ProWorks Blog

Working with the PayPal API

By  |  Friday, April 10, 2009  |  , ,  |  3 comments
PayPal API - Request Reponse Diagram 

PayPal API - Request Reponse Diagram

Recently I created a sample application that used various parts of the PayPal API.  Although I won't be making the complete sample available in this post, I'll share some bits and mostly my experience in working with the PayPal API.

Since many of our clients need to handle credit card payments, the PayPal API provides just about all the goodies one could imagine to implement secure online payment processing, without reinventing the wheel.   Several third-party tools are out there to further enhance the developer's toolkit for orchestrating all of this, but I won't be covering those in this post. 

So I sat down to write my proverbial "Hello World" (or better yet, "Hello Money!") sample application to understand the pieces and flow.  Should be simple, right?  Well, it was a bit more involved than I thought!  Isn't everything?

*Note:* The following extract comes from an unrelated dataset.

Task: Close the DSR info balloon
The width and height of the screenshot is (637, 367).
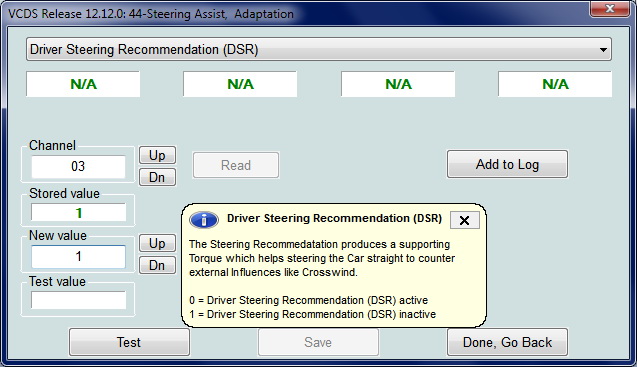Action: 464,220
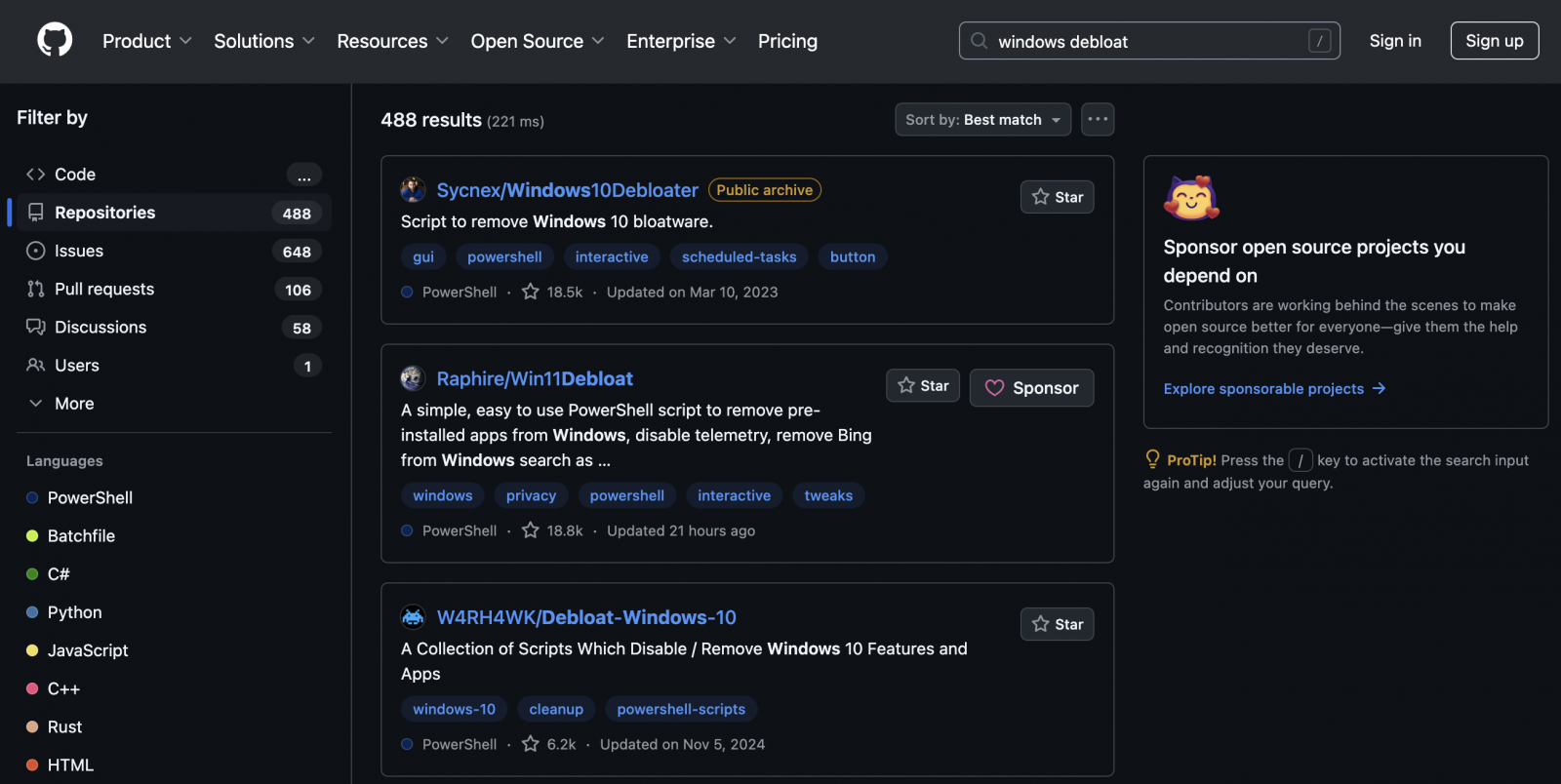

Step #1 - I first needed to choose the API I was going to use.  The PayPal Developer Central site gives you a number of options, but for my sample implementation the Name-Value Pair Interface seemed like the way to go because we will, in all liklihood need to impelemnt this API for a number of development platforms, not just ASP.NET.  So converting my sample implementation to another coding language/platform should be fairly easy.

Step #2 - I next downloaded the NVP API, unzipped it, and looked at the samples.  Wow, lots of stuff here.  I opened up the handy PayPal Name-Value Pair API Developer's guide for some casual reading - yikes!  There's over 200 pages of details, requirements, and various details.  It's a lot of stuff to digest.  But the good news is that it's all fairly straightforward.

Step #3 - at this point I must confess that I looked around for wrapper APIs that could possibly make this task even simpler.  Alas, there are indeed some great third-party "kits" out there to help wrap this stuff a little neater), but I forged ahead, knowing that once I had a simple example working I could (just maybe) roll my own wrapper.

Step #4 - To make an API call, you need to create a "sandbox" account with PayPal (and this part doesn't cost anything);  so I created a developer "sandbox" account at this link.  If you want to invoke PayPal's "DoDirectPayment" API you will need to sign up for a a paid account - it's currently $30 per month (as of this writing) .  For my sample implementation this was unnecessary as I was going to focus on the "Express Checkout" API operations.  In a nutshell (and I always picture Austin Powers whenever I use that segue: "no, this is me in a nutshell.."), the Express Checkout API provides a mechanism to essentially delegate all (or most of) the details of handling the payment directly through PayPal with the additional benefit of having the process transact mostly through your site.   I guess one potential downside is that your customers will need a PayPal account.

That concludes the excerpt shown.